Liebe Jungs,
die Zeit vor und nach den F-Tagen fahre ich meine körperlichen und geistigen Aktivitäten traditionell herunter, um mich von den Schrecken des vergangenen Jahres zu erholen bzw. mich auf die Schrecken des kommenden vorzubereiten.
Dazu führe ich mir regelmäßig einen großen Stapel Filme zu Gemüte: Godfather 1-3, alles von Tarratino und den Cohens, den kompletten Flying Circus von Monty Python, Lord of the Rings 1-3, extended version - was man eben so anschaut.

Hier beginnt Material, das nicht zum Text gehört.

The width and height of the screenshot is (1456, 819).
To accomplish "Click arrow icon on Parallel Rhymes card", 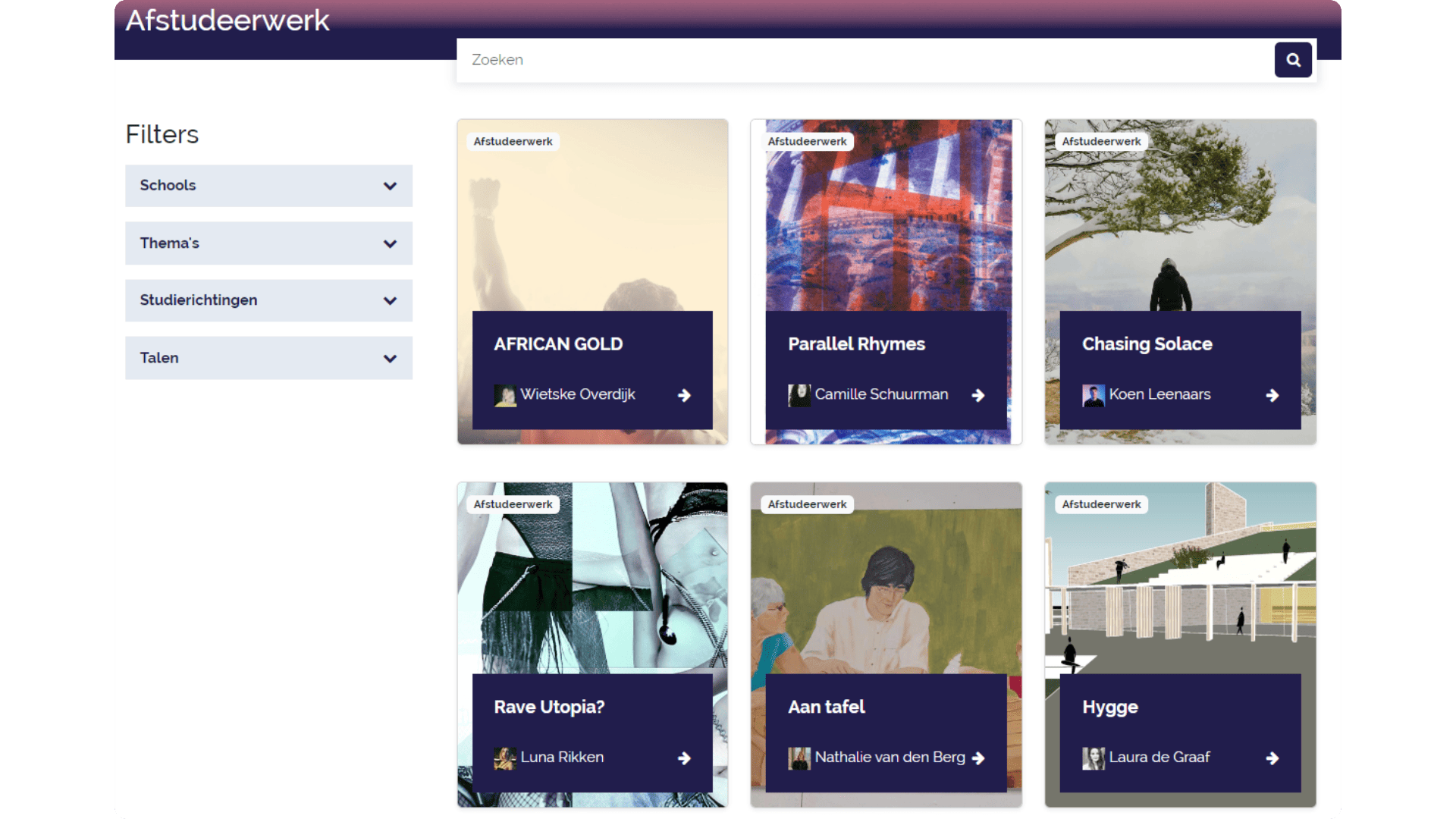I will (978, 395).

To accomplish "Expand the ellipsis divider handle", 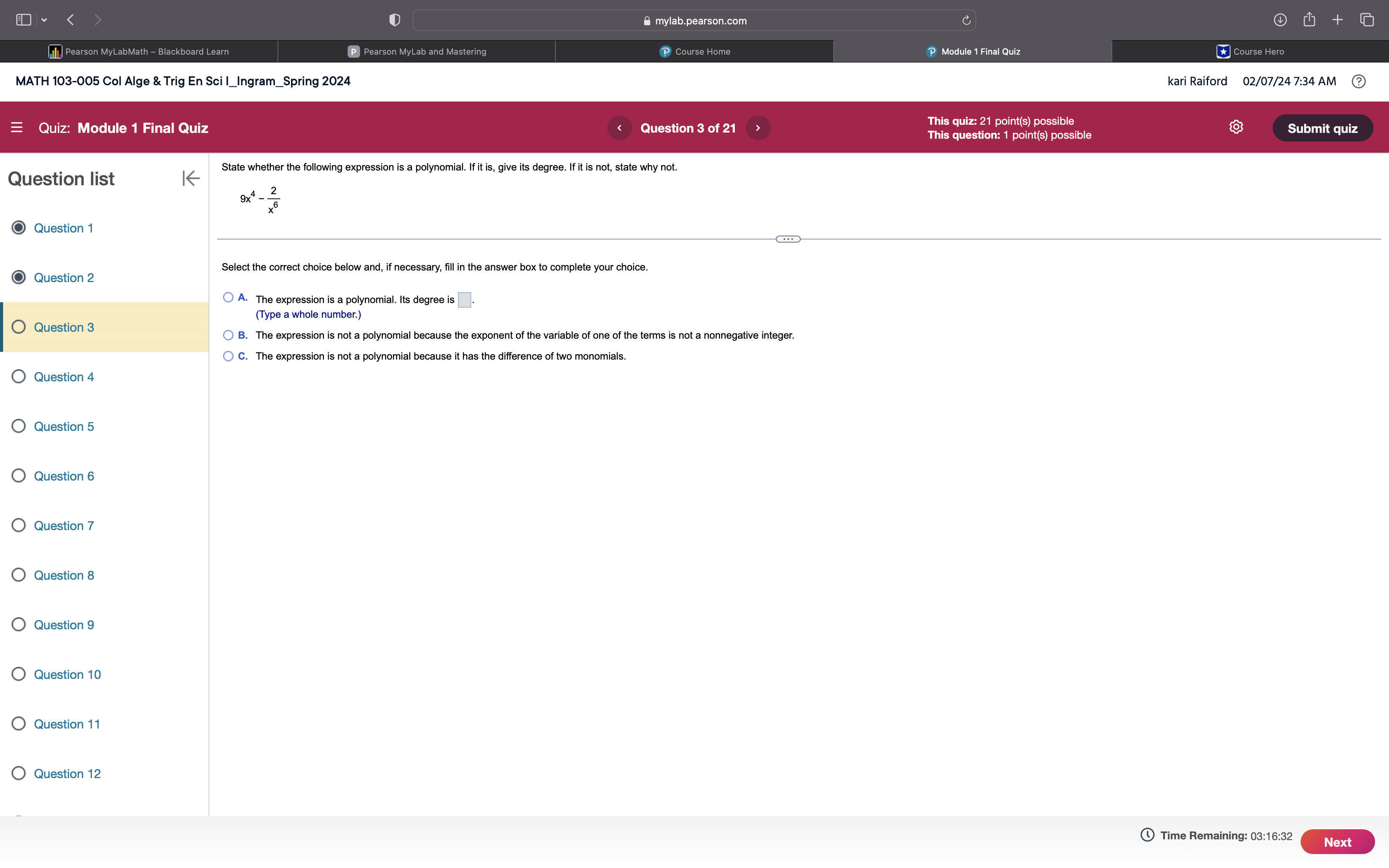I will (x=788, y=239).
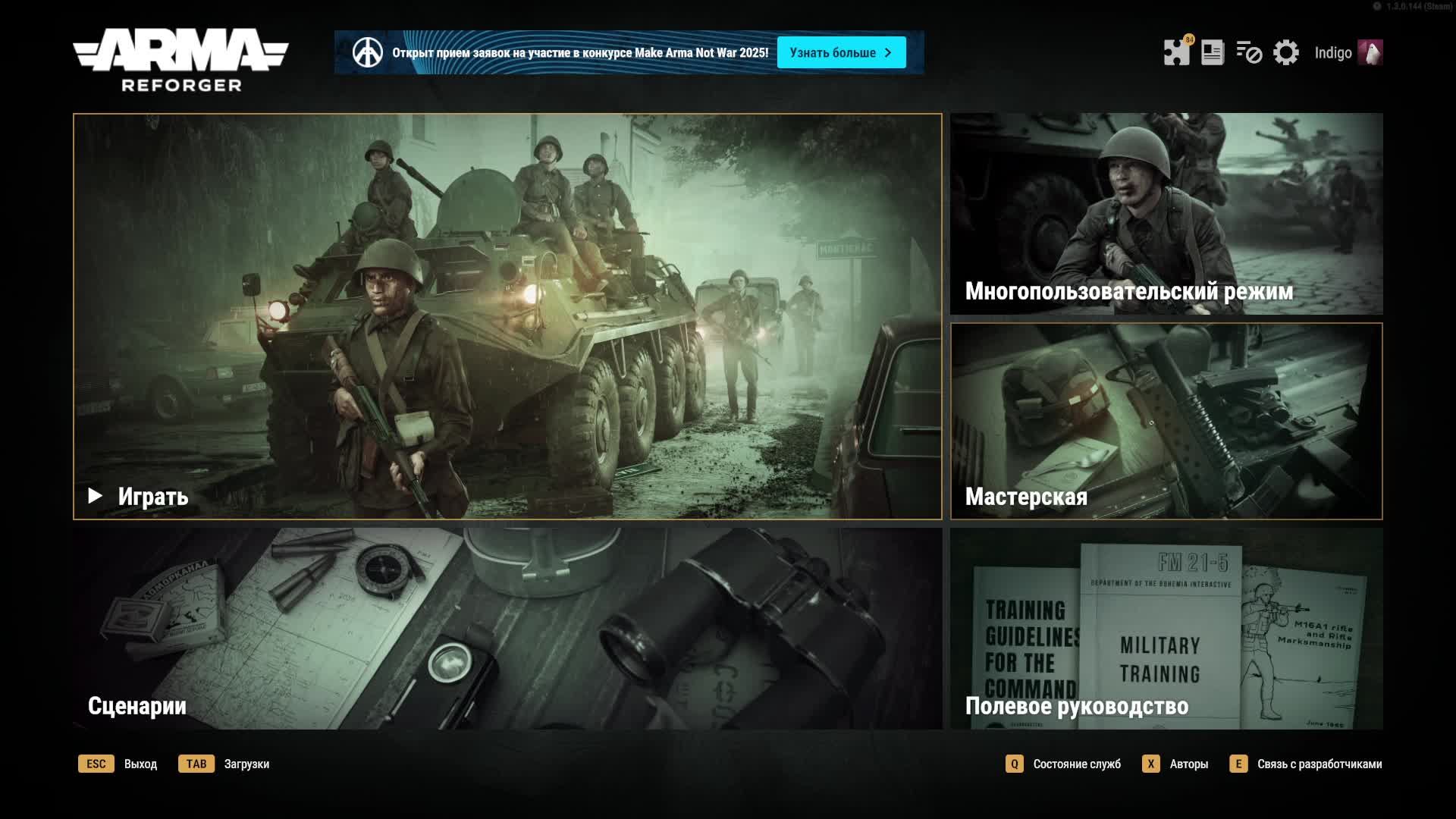Click the ESC Выход option
Screen dimensions: 1456x819
118,764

[Ich spiele mit dem Gedanken, mich bei "Wetten Dass" zu bewerben und alle drei Teile vom Herrn der Ringe auf deutsch wie auf englisch auswendig mitzusprechen. Die überziehen ihre Sendung ja sowieso immer: Dann wenigstens richtig.]
Gut, aber diesmal möchte ich einen Film empfehlen, über den ich gestern eher zufällig gestolpert bin: "I'm Still Here" (2010): Der Film erzählt davon, wie der berühmte und mehrfach oskar-nominierte Schauspieler Joaquín Phoenix (euch möglicherweise bekannt als J. Cash in "Walk The Line") seine Schauspieler-Karriere aufgibt, um ein Hip-Hop-Star zu werden. Der Film ist ziemlich verstörend, aber außerordentlich fesselnd und jedenfalls das Ungewöhnlichste, was ich in den letzten Jahren zu sehen bekommen habe.
Wahrscheinlich habt ihr alles was Besseres zu tun in den kommenden Tagen, aber falls nicht: Es lohnt sich.